→ Text segment
::::::::
Nepal, the current chair of the South Asian Association for Regional Cooperation, had called an informal meeting of the SAARC Council of Ministers for September 20 in New York in its attempt to revive the stalled SAARC process.
Saud has already reached New York and is taking part in various meetings on the margins of the 78th UN general assembly.
Now, according to the officials at the Ministry of Foreign Affairs, Nepal’s Permanent Mission to the United Nations in New York and Kathmandu-based SAARC Secretariat officials, the likelihood of the informal meeting of the SAARC Council of Ministers is slim.
“Since we could not receive concurrence from all member states, the meeting is not going to happen this time as well,” a senior foreign ministry official said. “The SAARC Secretariat is going to inform all member states soon about the meeting’s cancellation.”
The meeting, considered a “tone-setter” to high-level meetings including the summit, could not take place in 2020, 2021 and 2022. Not having such meetings for four straight years means the SAARC process is unlikely to resume anytime soon.
In 2019, the foreign ministers of India and Pakistan boycotted each other’s address to a meeting of the SAARC Council of Ministers organised on the margins of the 74th UN general assembly.
In 2020, the meeting was held virtually, where the member states pledged to enhance regional integration, but it could not end the logjam in the SAARC process. And in 2021, the meeting was called off at the last minute after some member states declined to attend it. Then prime minister, Sher Bahadur Deuba, had hurriedly appointed Narayan Khadka foreign minister in view of the New York meeting.
Last year, the meeting could not take place after Khadka did not travel to New York owing to the general elections at home.
Officials would not reveal which country declined to attend the meeting this time.
The meeting of the SAARC Council of Ministers is very unlikely to take place this year, a director at the SAARC Secretariat told the Post, requesting anonymity.
“Nepal, as the SAARC chair, is still trying to convene the meeting and will explore what can be done,” the director said.
::::::::
→ Written task 1
In the SAARC article, starting with "In 2019, the" and going on through "74th UN general assembly.", swap "foreign ministers" for "top diplomats".
→ Written task 2
According to the SAARC article, who did Sher Bahadur Deuba appoint as foreign minister ahead of the 2021 New York meeting?
→ Written task 3
Give what follows the last sentence of the SAARC article.

→ Data shown
::::::::
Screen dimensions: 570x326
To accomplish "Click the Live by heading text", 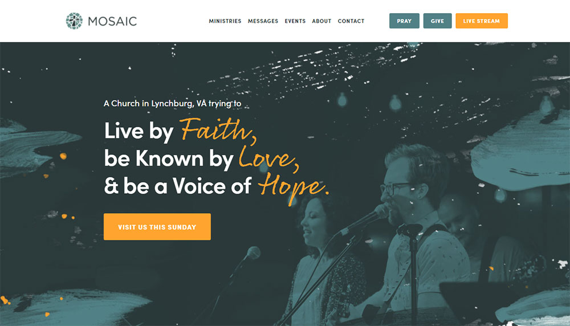I will [x=139, y=131].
::::::::
→ Task result 1
In 2019, the top diplomats of India and Pakistan boycotted each other’s address to a meeting of the SAARC Council of Ministers organised on the margins of the 74th UN general assembly.

→ Task result 2
Narayan Khadka

→ Task result 3
“Probably the External Affairs Minister of India, S Jaishankar, is travelling to New York only after September 20, or there might be other reasons. Some member states might have expressed their inability to attend,” a Nepali diplomat told the Post over the phone from New York.
Nepal hosted the last SAARC summit in Kathmandu in 2014, and it was Pakistan’s turn to host the 19th Summit, but the event was cancelled after an attack on an Indian military camp in Kashmir. This led to a standoff between India and Pakistan, and the summit was put off until further notice. Since 2014, Nepal has been assuming the chair of the regional group.
“As SAARC chair, Nepal has its obligations,” Foreign Minister Saud said in Kathmandu on Wednesday before heading for New York. “We are going to New York to attend the UN General Assembly, where we have called an informal meeting of the SAARC foreign ministers that will give the organisation a new lease of life.”
There have been occasional technical meetings at different levels led by bureaucrats, but they are insufficient to revitalise the regional grouping. “Committee-level small meetings have been taking place regularly,” a senior foreign ministry official said. “Since it is not happening this time too, the SAARC process falls into protracted limbo, and we do not know when we can generate that momentum.”
Saud said Nepal hopes that the meeting to be held in New York will add dynamism to the organisation. “SAARC member states have agreed to appoint a new general secretary, who is expected to take up his new assignment soon.”